The toolkit I reach for every day.
The hardware on my desk, the editor I write in, the AI assistants doing the heavy lifting, and the apps that keep me moving. It changes, but not often.
Workstation
MacBook Pro M3
Switched to Apple Silicon a while back. The M3 runs everything I need, stays cool, and the battery lasts long enough that I stop thinking about it.
Samsung Smart Monitor M7 (43")
More entertainment-focused than a workstation display, but it doubles as my secondary screen when I’m coding.
Apple Magic Keyboard
Base model, no Touch ID. Low-profile, rechargeable, nothing to fuss over.
Apple Magic Mouse
Mostly decorative — the MacBook trackpad handles most of what I need. The multi-touch surface is still nice to have around.
IKEA RODULF Standing Desk
Electric sit-stand. The motor is quiet enough that I actually use it instead of leaving it parked at one height.
IKEA LÅNGFJÄLL Chair
Conference chair with armrests. Comfortable, affordable, does the job.
Development tools
Cursor
VS Code fork with AI baked in and MCP support. My main editor.
Ghostty
Terminal emulator. Fast, with the best font rendering I’ve seen on macOS.
Nushell
Shell that outputs structured data instead of text. Recently switched over from zsh and haven’t looked back.
Google Chrome
Primary browser.

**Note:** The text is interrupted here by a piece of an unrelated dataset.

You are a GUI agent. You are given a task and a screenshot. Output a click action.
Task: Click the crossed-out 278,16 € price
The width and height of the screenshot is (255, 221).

DevTools is still where I spend most of my debugging time.
AI assistants
Claude Code
Runs in my terminal and does most of the heavy lifting. Scaffolds new features and refactors across files, which keeps me moving when I would otherwise get stuck.
Claude Sonnet 4.5
My go-to for planning and sanity-checking an approach before I start coding.
Claude Opus 4.6
For complex multi-file changes where I want the extra accuracy.
Gemini 3 Pro
Secondary review model for code and debugging — useful for a second opinion.
Codex 5.3 Research
OpenAI’s research coding model. I pull it in when I’m landing in an unfamiliar codebase.
MCP servers
Context7
Library documentation on tap inside the editor. Stops the model from hallucinating APIs.
Figma MCP
Direct access to Figma files, so components can be generated that actually match the design.
CodeRabbit
Automated PR review. Catches the obvious bugs before anything gets merged.
Playwright MCP
Generates and runs automated tests. Saves a lot of the boring setup work.
Productivity
Raycast
Spotlight replacement. Clipboard history and window management are the two features I’d pay for on their own.
Rabbitholes
Infinite canvas for AI conversations. Each node is its own chat with its own context, which is perfect for exploring ideas without losing your place.
Jotdo
My own todo app, built around a single rule: only today matters. Overdue items roll forward automatically. Data never leaves my machine.